* [Directions for this task] Retype each entry exactly as written, and keep the pictures out of the copy.
####################
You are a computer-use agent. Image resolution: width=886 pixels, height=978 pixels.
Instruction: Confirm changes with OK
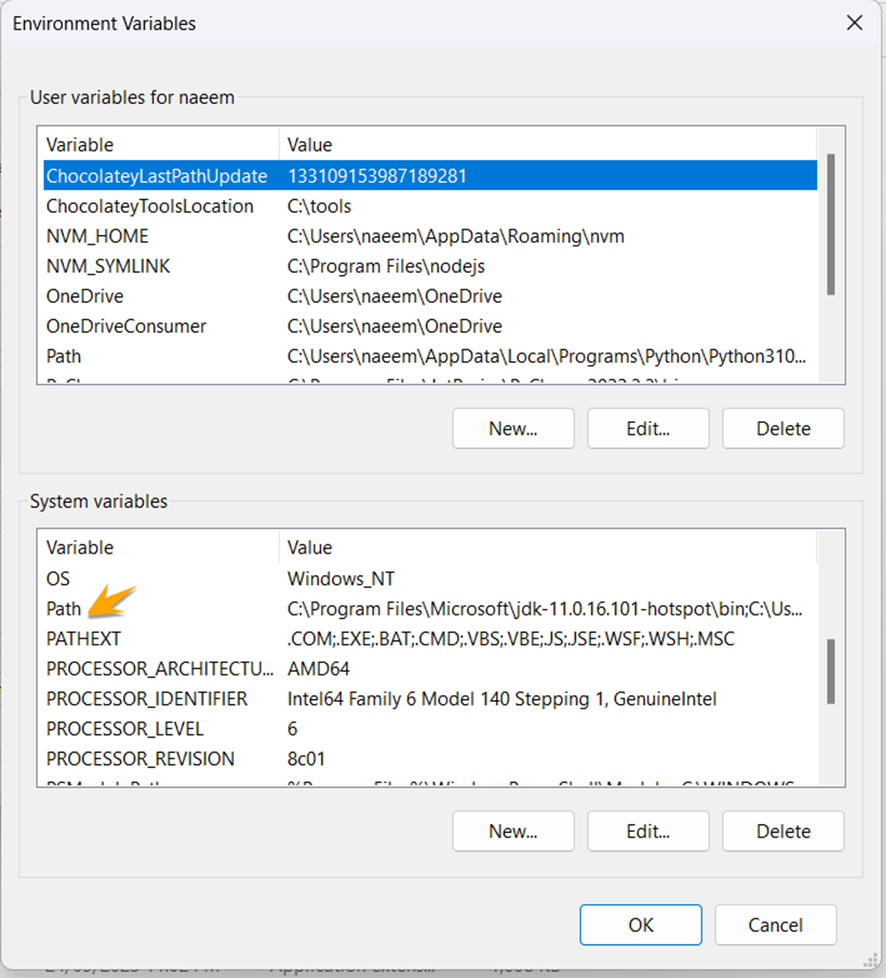(640, 925)
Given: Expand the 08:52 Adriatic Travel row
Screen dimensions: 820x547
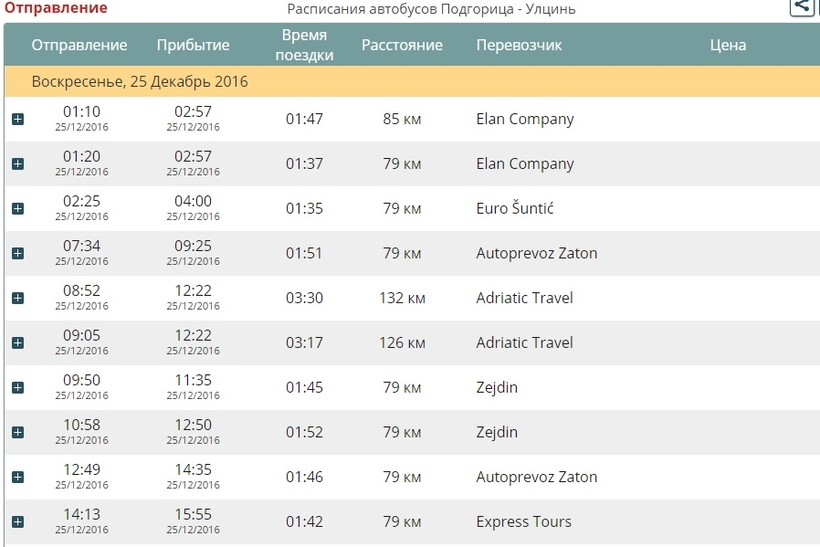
####################
* [Output of the exercise]
You are a computer-use agent. Image resolution: width=886 pixels, height=978 pixels.
Instruction: Confirm changes with OK
(640, 925)
Given: Expand the 08:52 Adriatic Travel row
Screen dimensions: 820x547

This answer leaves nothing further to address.